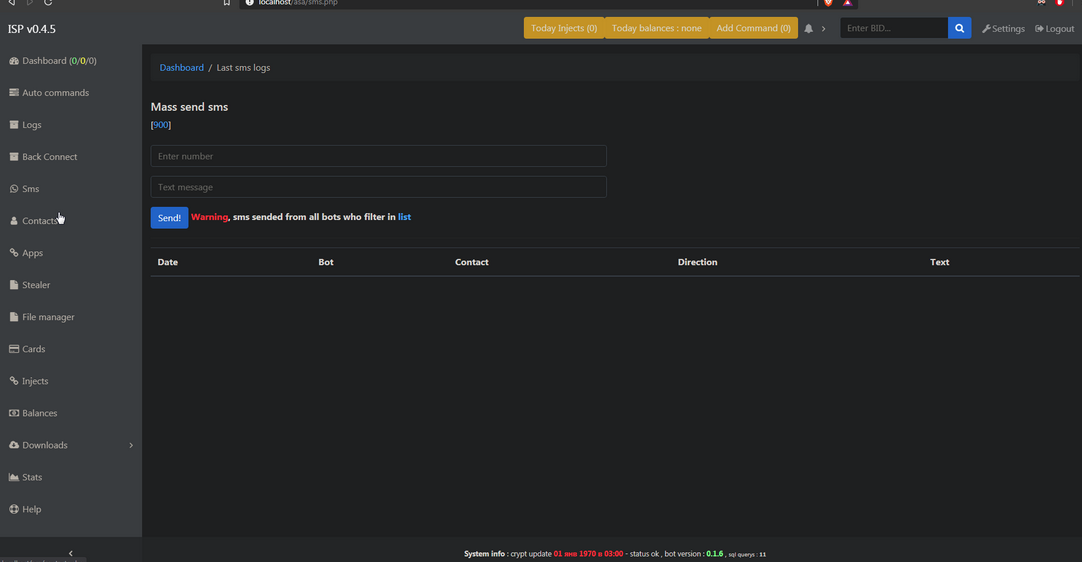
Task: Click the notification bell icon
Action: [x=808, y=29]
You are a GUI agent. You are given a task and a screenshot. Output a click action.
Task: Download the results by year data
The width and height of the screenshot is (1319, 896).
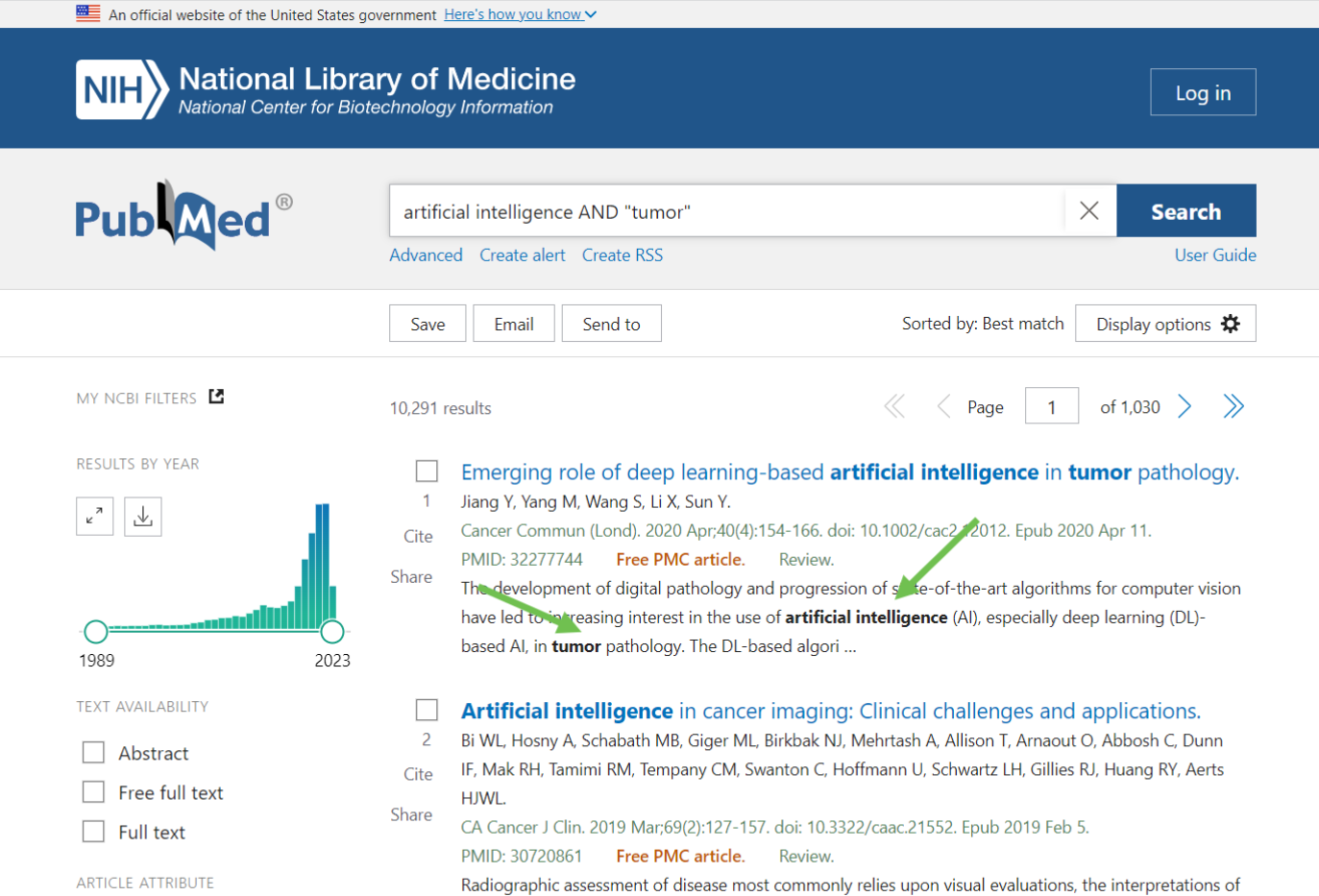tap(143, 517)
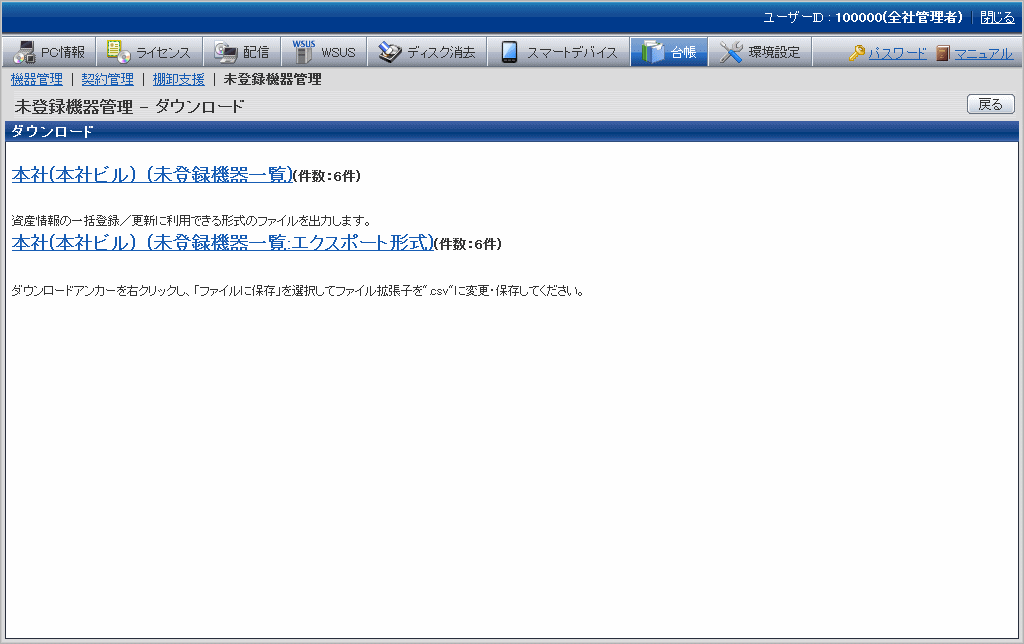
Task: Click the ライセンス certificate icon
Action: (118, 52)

▶ [WHAT TO PRODUCE]:
Reproduce exactly, and only, the part of the entries above that runs from the line with "You are a GUI" to the last line, both included. Pictures stay out.

▶ [RESPONSE TO THIS TASK]:
You are a GUI agent. You are given a task and a screenshot. Output a click action.
Task: Download the results by year data
The width and height of the screenshot is (1319, 896).
tap(143, 517)
Task: Click the ライセンス certificate icon
Action: (118, 52)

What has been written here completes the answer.